Chief Information Security Officer

About the team: 

The Chief Information Security Officer (Europe) will provide regional oversight of cybersecurity, technology risk, and privacy risk management for Robinhood Crypto’s European operations. This role will work in close coordination with Robinhood’s centralized U.S. Security and Privacy teams to ensure that European-specific regulatory requirements—such as those under the NIS2 Directive, the Digital Operational Resilience Act (DORA), and GDPR security and privacy provisions—are effectively met, documented, and integrated into global risk frameworks.

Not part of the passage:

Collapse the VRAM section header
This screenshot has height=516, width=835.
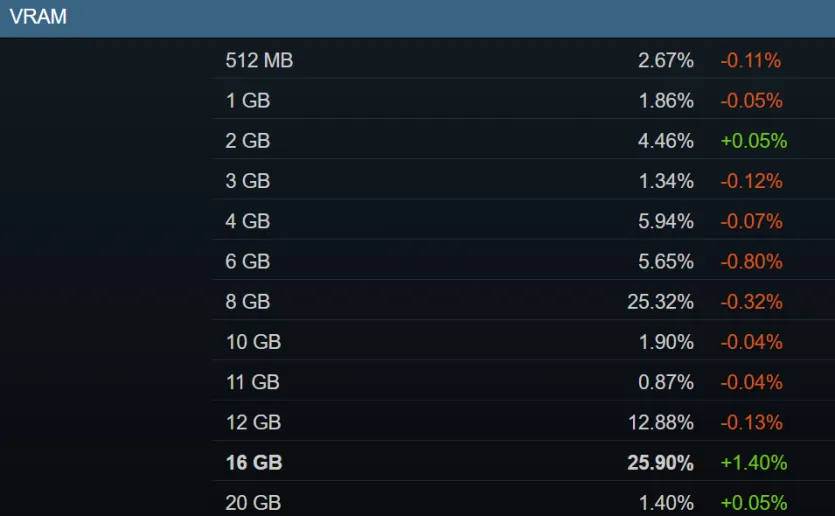(418, 18)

The CISO (Europe) will serve as the primary point of contact in the region for regulatory responses related to cybersecurity and technology risk. The ideal candidate will be a seasoned risk and security leader with a strong understanding of European regulatory frameworks, cross-border data flows, and a collaborative approach to managing evolving risks in a dynamic and regulated environment.

No licenses are required.

What you’ll do day-to-day:

• Review and monitor adherence to European cybersecurity regulations (e.g., NIS2, DORA, GDPR security provisions).
• Coordinate and contribute to regulatory filings, audits, or inquiries (e.g., preparing evidence for EU supervisory authorities). Serve as a regional SME on crypto-related regulatory expectations, particularly around MiCA, AML/CFT, and privacy/security of blockchain-based systems.
• Collaborate with Legal, Risk, and Compliance to align on interpretations of regulatory guidance.
• Act as an advisor to product, engineering, and business teams on secure design principles and operational risks tied to the European market. In addition, partner with global product and engineering teams to review new crypto product launches, token listings, or integrations for security and compliance risks.
• Monitor cybersecurity risk posture specific to European operations.
• Oversee third-party vendor assessments from a regional risk perspective, including support for data residency or encryption requirements.
• Coordinate with Procurement and Legal for vendor onboarding or reassessments.
• Serve as a regional conduit for U.S.-led security operations, incident response, threat intelligence, and security architecture.
• Flag or escalate local threats, regulatory risks, or tooling gaps to the global security team.
• Localize global security policies or standards for the European context.
• Support security-by-design reviews, especially for European customer-facing features or partnerships.
• Deliver security awareness or training content customized for EU audiences, where relevant.
• Monitor and support security controls specific to digital assets, such as secure key management, wallet infrastructure, custody models (e.g., MPC, HSMs), and blockchain protocol-level risks.
• Coordinate with U.S. cybersecurity and crypto-specific security functions on threat intel, blockchain forensics, or emerging vulnerabilities (e.g., smart contract risks, bridge exploits).

About you:

• 5- 8+ years in cybersecurity, risk, or information security governance roles, with experience in the EU regulatory landscape.
• Proven experience working in or closely with a cryptocurrency exchange, digital asset custodian, or blockchain-based platform.
• Deep familiarity with European cybersecurity laws (NIS2, MiCA, DORA, GDPR Art. 32) and frameworks (ISO 27001, NIST CSF).
• Experience working with or responding to supervisory authority inquiries, inspections, or regulatory requests
• Demonstrated ability to interpret and operationalize regulatory requirements into practical policies or controls.
• Experience engaging with European regulators or auditors, especially in the fintech or financial services sector.
• Strong collaboration and communication skills, especially across borders and time zones.
• Ability to work independently, balancing oversight duties with influence—not control—of operational execution.

Bonus points:

• Experience working with or supporting a centralized/global security team from a satellite or regional function.
• Experience with MiCA and DORA implementation or acting as a CISO in a VASP, or similar financial institution
• Familiarity with third-party risk management tools and processes.
• Certifications such as CISSP, CISM, CIPP/E, ISO 27001 Lead Auditor, or equivalent.
• Knowledge of cloud-native security principles, AWS preferred
• Knowledge of chain analytics tools (e.g., Chainalysis, TRM Labs) or experience partnering with such vendors.
• Multilingual abilities (e.g., English + Lithuanian or German) can be helpful in regulator communications.